The World of Kick Scooters

A Freestyle Kick Scooter of today is much the same as it was a hundred years ago—a human powered land vehicle with a handlebar, deck and wheels that is propelled by a rider pushing off the ground. Today’s Free Style Kick Scooters are made of aluminum, titanium, and steel. Some Kick Scooters made for young children have three to four wheels and the deck is made of plastic and the handlebar does not fold down. High-performance freestyle racing scooters resemble the old high wheel or penny-farthing bicycle, a type of bicycle from the 1870s that had a large wheel in the front and a much smaller back wheel.


The Kick Scooter originated more than one hundred years ago, but it took decades for it to catch up to the popularity they enjoy today. Crazy, isn’t it? The earliest patents I could find for Kick Scooters weren’t even submitted until 1921. Serious manufacturing didn’t start until the end of the 1990s; before that decade everything was created on a small scale.

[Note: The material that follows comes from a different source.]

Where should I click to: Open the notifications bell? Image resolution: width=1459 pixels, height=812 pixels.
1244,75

Way back in the 1900s, German kids created the first Kick Scooters. Jumping forward to 1997 Wim Ouboter changed the way scooters look today. Wim invented the modern Kick Scooter out of laziness. He states that the distance from his apartment to his favorite restaurant was too far to go by foot and yet too close to use a bike. Wim’s design paved the way for the more modern Razor scooters of today.

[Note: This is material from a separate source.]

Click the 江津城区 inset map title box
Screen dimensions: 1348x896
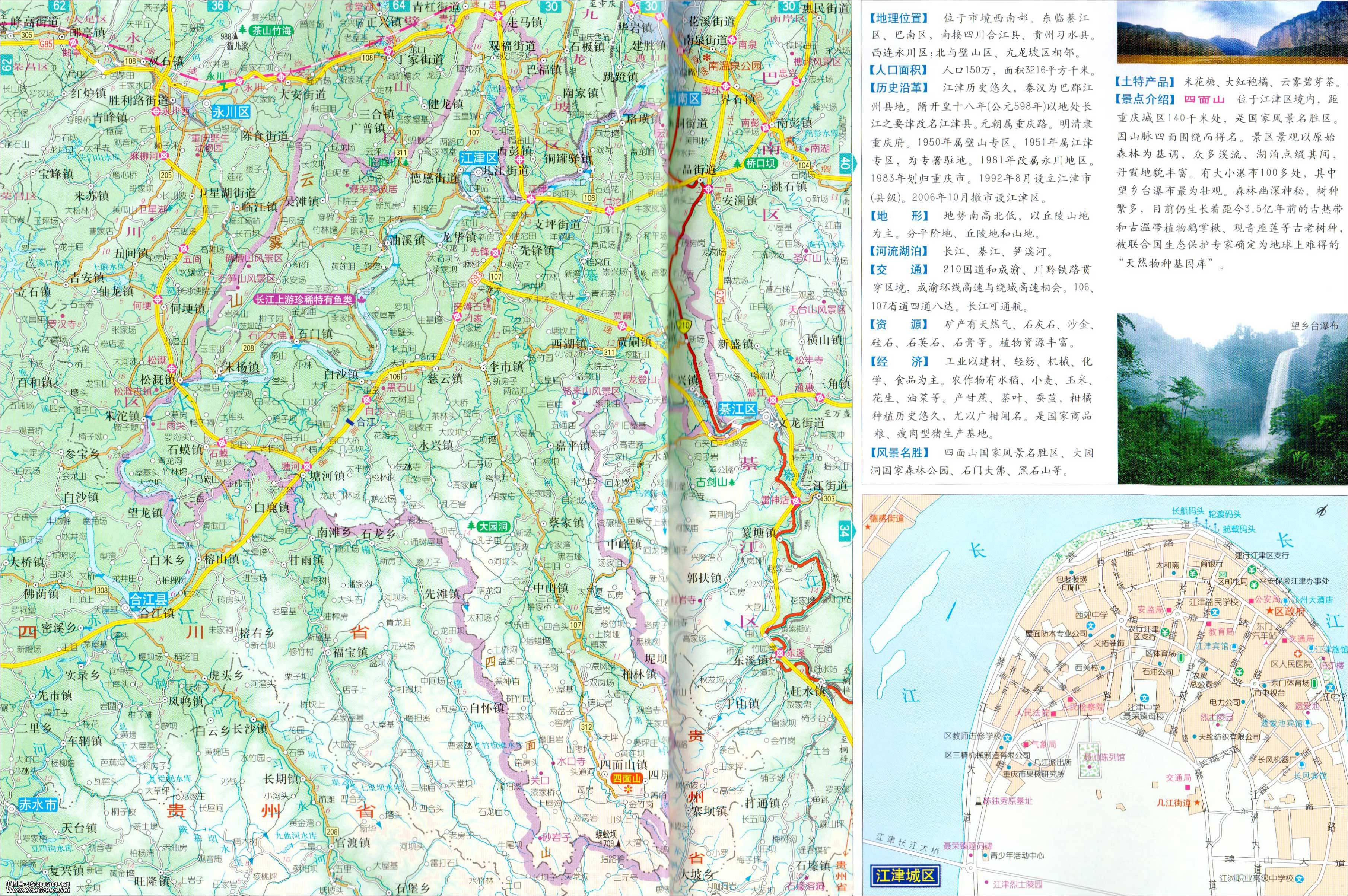point(905,876)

Some of us are old enough to remember slapping some two by fours together and converting our old metal roller skates into homemade Kick Scooters. The first early scoot-ers typically were made of the old steel ball bearings like the ones used on skates and had four wheels much like the skateboards of today. I remember my friends and I made these in the 50s then later on in the 60s we were riding actual skateboards.